You are viewing a plain text version of this content. The canonical link for it is here.

Posted to user@nutch.apache.org by hzhong <he...@gmail.com> on 2007/08/20 20:52:06 UTC

nutch links repository

Hello,

I have gotten nutch to crawl and index webpages.  

How can I see all the webpages nutch crawled?  In other words, I want to
know which urls nutch has crawled.

Are all the urls ever crawled stored in crawlDB?  

Thank you very much
-- 
View this message in context: http://www.nabble.com/nutch-links-repository-tf4300815.html#a12241768
Sent from the Nutch - User mailing list archive at Nabble.com.

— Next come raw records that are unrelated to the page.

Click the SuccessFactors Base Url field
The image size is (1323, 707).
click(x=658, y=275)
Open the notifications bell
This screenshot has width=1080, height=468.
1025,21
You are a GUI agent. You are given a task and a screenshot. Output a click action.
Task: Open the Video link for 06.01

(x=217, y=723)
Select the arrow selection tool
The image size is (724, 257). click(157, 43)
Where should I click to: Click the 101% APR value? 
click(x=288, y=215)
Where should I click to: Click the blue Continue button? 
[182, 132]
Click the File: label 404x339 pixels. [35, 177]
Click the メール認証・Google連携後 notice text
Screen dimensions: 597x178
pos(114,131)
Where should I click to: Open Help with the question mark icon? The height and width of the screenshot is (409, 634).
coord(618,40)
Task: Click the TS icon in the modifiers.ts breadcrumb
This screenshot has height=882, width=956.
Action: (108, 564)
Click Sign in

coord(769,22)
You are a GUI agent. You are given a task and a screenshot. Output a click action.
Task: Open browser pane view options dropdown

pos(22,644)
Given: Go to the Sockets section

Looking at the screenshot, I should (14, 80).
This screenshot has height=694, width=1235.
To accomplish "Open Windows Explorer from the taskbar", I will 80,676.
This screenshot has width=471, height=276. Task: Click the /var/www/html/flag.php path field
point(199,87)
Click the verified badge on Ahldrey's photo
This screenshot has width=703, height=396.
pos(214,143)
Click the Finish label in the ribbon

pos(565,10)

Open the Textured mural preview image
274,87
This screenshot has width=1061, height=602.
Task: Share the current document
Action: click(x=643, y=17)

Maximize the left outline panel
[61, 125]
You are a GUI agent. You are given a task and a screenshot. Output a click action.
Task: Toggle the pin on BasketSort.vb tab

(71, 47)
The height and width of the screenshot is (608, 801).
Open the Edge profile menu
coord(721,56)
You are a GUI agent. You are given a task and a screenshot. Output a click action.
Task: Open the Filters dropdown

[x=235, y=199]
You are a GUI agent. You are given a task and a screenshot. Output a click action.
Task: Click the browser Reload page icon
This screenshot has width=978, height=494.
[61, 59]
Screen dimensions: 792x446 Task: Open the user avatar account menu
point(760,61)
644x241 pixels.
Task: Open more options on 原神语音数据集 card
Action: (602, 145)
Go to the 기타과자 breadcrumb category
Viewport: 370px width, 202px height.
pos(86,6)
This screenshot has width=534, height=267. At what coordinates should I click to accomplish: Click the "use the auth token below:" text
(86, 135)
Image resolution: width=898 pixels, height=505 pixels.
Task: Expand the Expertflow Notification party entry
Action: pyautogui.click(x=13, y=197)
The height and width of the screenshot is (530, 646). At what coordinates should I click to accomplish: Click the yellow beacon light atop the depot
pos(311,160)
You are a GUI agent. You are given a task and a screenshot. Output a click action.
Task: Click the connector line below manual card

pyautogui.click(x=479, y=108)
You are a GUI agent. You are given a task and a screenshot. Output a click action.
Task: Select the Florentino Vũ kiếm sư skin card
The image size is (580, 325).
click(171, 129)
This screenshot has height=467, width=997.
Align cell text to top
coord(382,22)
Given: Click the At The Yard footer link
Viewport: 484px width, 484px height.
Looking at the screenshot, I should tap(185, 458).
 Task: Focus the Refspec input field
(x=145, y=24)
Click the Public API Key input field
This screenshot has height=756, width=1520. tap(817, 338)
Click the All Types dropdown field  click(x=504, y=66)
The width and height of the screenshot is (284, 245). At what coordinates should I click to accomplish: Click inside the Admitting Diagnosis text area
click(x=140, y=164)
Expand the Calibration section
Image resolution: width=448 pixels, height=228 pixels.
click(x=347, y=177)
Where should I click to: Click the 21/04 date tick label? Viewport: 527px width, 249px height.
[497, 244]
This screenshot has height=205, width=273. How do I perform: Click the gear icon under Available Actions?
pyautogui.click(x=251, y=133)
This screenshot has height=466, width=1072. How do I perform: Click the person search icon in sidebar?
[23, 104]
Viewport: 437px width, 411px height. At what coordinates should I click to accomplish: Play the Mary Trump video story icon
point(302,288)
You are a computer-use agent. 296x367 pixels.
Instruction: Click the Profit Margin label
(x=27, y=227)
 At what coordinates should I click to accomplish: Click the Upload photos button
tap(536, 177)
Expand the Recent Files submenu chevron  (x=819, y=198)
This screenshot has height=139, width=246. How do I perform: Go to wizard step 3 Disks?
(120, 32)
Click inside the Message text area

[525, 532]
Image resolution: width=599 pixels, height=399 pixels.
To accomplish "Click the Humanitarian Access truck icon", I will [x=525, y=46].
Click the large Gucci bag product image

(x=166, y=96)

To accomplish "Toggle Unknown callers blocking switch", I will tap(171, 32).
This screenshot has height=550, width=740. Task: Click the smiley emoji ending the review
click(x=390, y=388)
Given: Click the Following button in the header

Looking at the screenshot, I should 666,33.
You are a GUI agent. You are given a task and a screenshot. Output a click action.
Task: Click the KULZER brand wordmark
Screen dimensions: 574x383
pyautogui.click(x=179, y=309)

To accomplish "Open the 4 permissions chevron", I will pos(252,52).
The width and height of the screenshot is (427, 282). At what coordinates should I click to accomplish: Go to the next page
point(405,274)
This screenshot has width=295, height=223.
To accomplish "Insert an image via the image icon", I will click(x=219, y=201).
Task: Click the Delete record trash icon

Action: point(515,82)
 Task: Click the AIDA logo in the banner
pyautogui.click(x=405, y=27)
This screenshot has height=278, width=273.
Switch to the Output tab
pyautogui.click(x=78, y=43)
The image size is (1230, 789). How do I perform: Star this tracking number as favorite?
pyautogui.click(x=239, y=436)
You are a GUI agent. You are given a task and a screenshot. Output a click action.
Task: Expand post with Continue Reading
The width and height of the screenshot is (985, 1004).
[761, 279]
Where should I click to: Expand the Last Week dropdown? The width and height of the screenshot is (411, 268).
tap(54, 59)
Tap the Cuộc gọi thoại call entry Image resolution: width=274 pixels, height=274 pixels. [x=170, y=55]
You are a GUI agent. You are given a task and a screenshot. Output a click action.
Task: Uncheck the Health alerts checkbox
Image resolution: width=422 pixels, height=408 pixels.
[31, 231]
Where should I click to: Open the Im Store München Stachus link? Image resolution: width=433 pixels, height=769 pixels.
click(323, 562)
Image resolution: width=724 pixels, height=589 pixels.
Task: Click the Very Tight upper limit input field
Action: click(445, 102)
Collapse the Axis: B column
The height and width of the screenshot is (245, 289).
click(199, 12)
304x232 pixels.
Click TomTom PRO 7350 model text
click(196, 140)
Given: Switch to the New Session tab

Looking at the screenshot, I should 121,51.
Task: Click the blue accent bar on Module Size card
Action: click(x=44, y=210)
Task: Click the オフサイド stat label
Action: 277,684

Re: nutch links repository

Posted by John Mendenhall <jo...@surfutopia.net>.

> How can I see all the webpages nutch crawled?  In other words, I want to
> know which urls nutch has crawled.
> 
> Are all the urls ever crawled stored in crawlDB?  

Run /usr/local/nutch/bin/nutch readdb with the dump
option and it will dump all the urls out into a new
directory and you can peruse it at your leisure.

Usage: CrawlDbReader <crawldb> (-stats | -dump <out_dir> | -topN <nnnn> <out_dir> [<min>] | -url <url>)
        <crawldb>       directory name where crawldb is located
        -stats  print overall statistics to System.out
        -dump <out_dir> dump the whole db to a text file in <out_dir>
        -url <url>      print information on <url> to System.out
        -topN <nnnn> <out_dir> [<min>]  dump top <nnnn> urls sorted by score to <out_dir>
                [<min>] skip records with scores below this value.
                        This can significantly improve performance.

Or, you can write your own class that outputs
whatever you want from the database...

JohnM

-- 
john mendenhall
john@surfutopia.net
surf utopia
internet services